**About this task**
Only the lines below from the one containing "Task: Go to STEP 6 提出 tab" through the one containing "This screenshot has height=531, width=933." belong in the answer, set down exactly, with the pictures left out.

**Data records**
+-------+
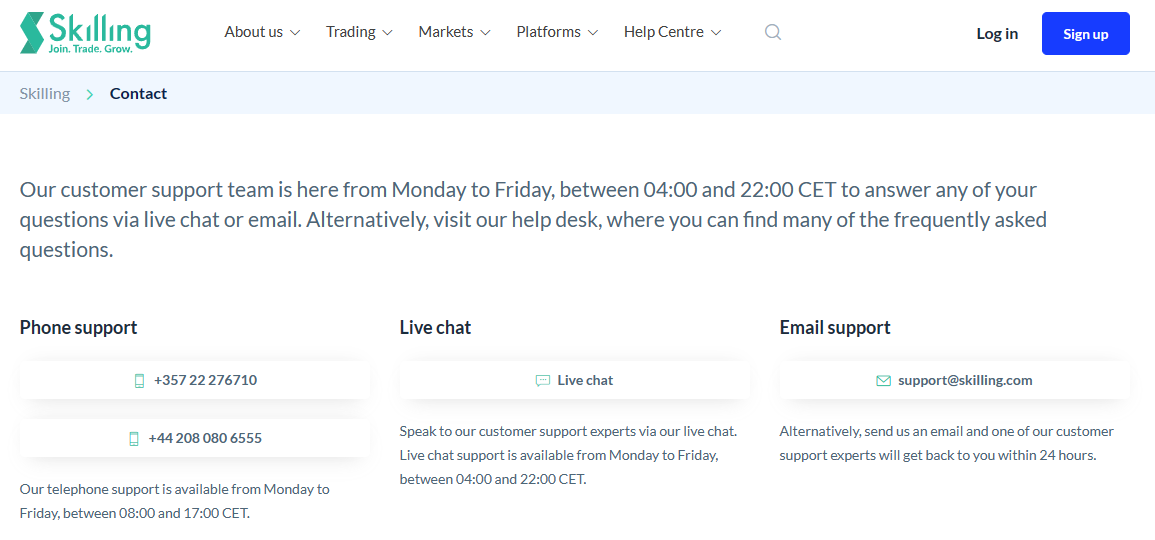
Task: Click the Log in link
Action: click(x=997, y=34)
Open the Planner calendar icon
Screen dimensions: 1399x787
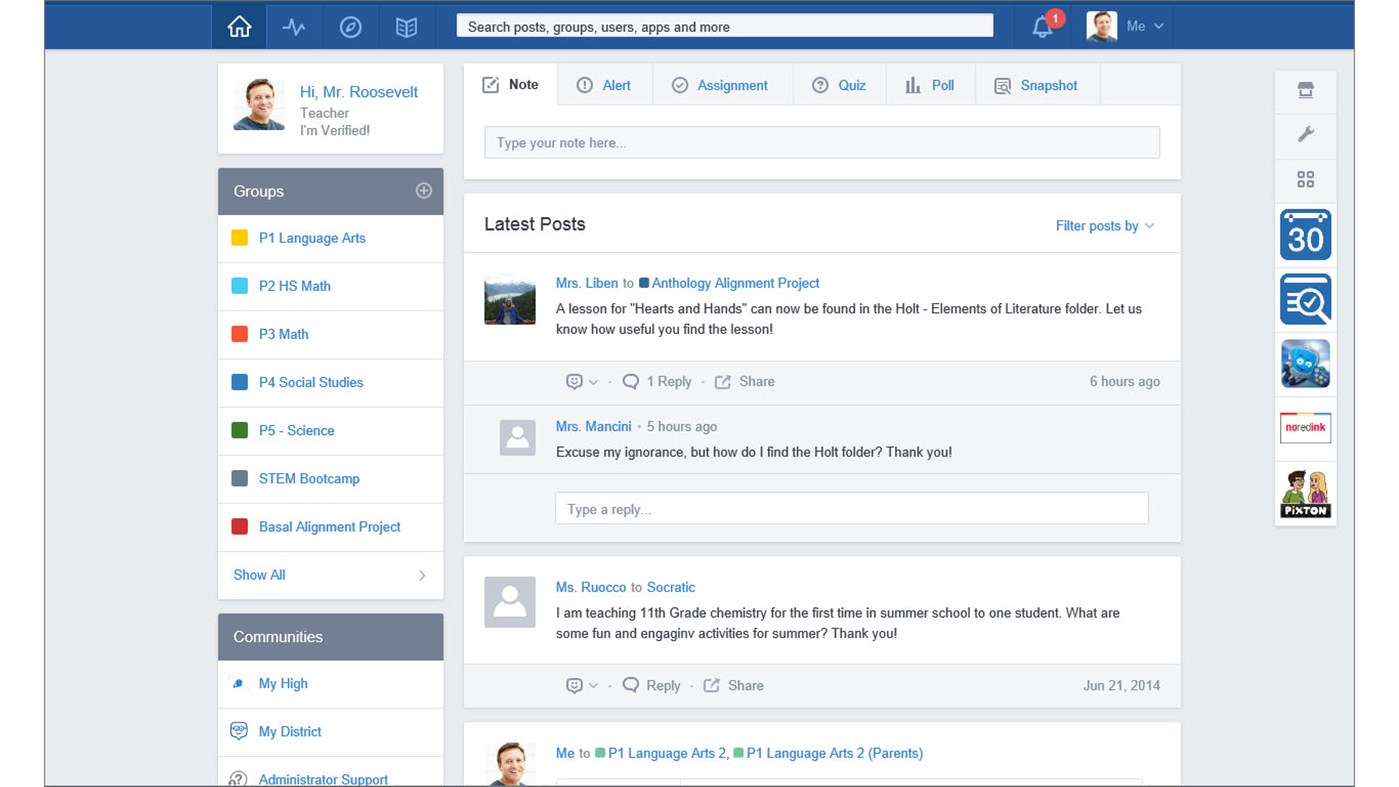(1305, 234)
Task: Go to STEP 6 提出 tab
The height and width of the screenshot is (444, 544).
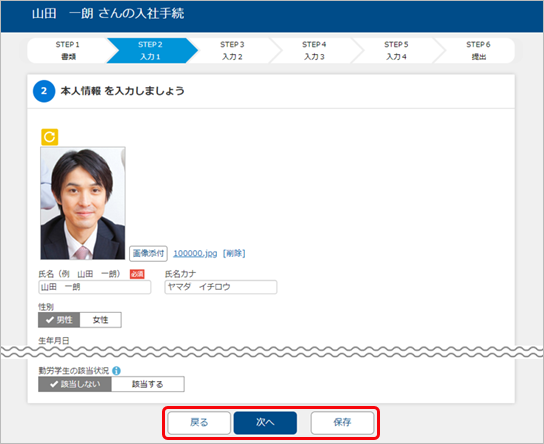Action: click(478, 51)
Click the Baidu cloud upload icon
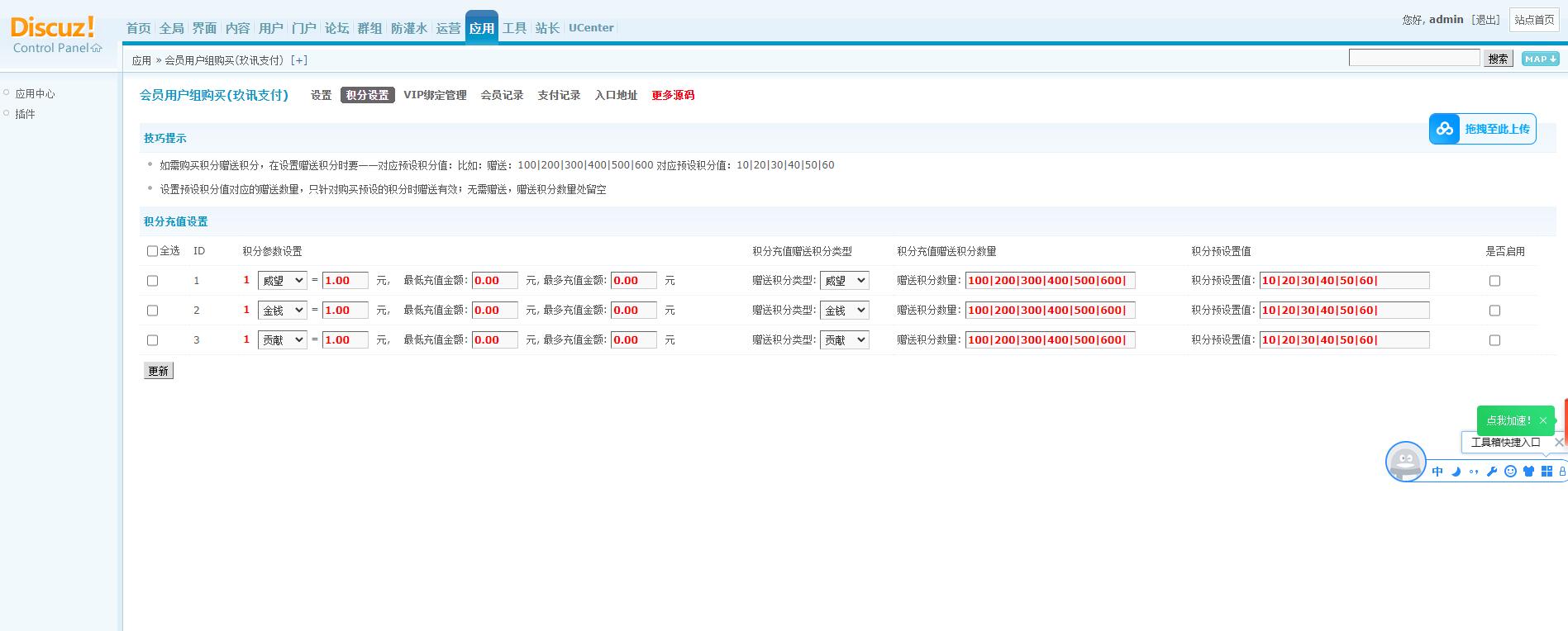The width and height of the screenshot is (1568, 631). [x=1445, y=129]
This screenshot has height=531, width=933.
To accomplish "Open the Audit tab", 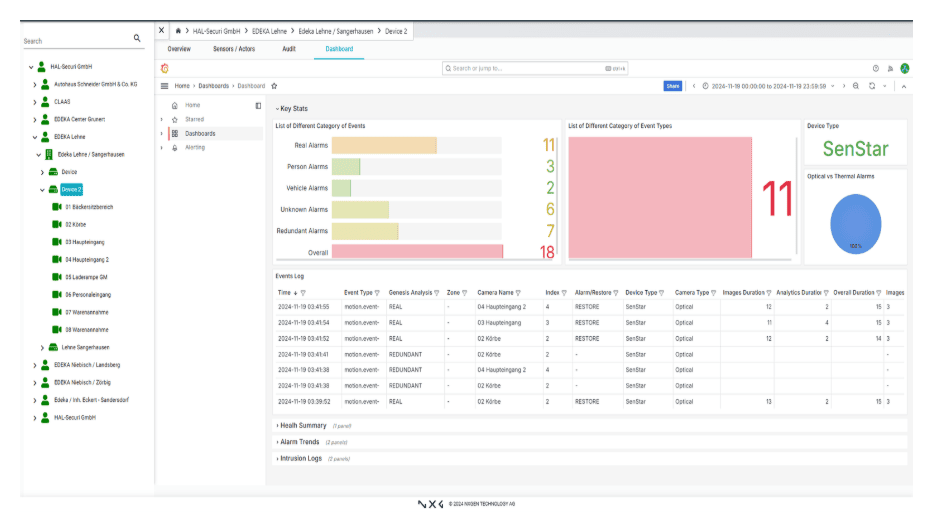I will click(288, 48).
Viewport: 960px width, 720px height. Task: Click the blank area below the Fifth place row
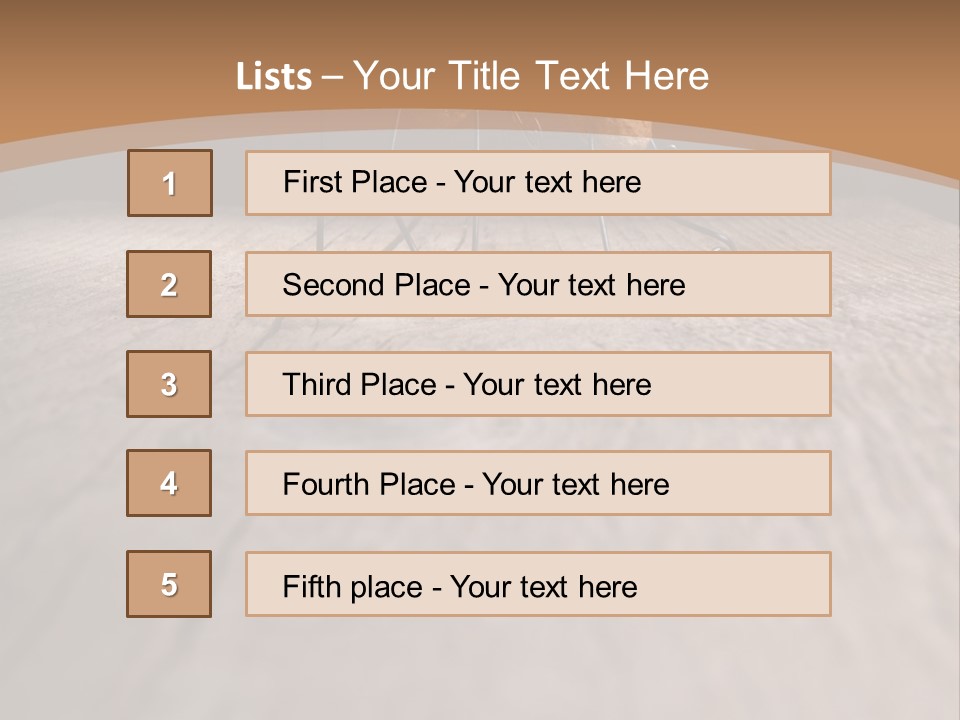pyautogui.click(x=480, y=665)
+-------+
**Response to the task**
Task: Go to STEP 6 提出 tab
The height and width of the screenshot is (444, 544).
Action: click(478, 51)
Click the Baidu cloud upload icon
The width and height of the screenshot is (1568, 631). [x=1445, y=129]
This screenshot has height=531, width=933.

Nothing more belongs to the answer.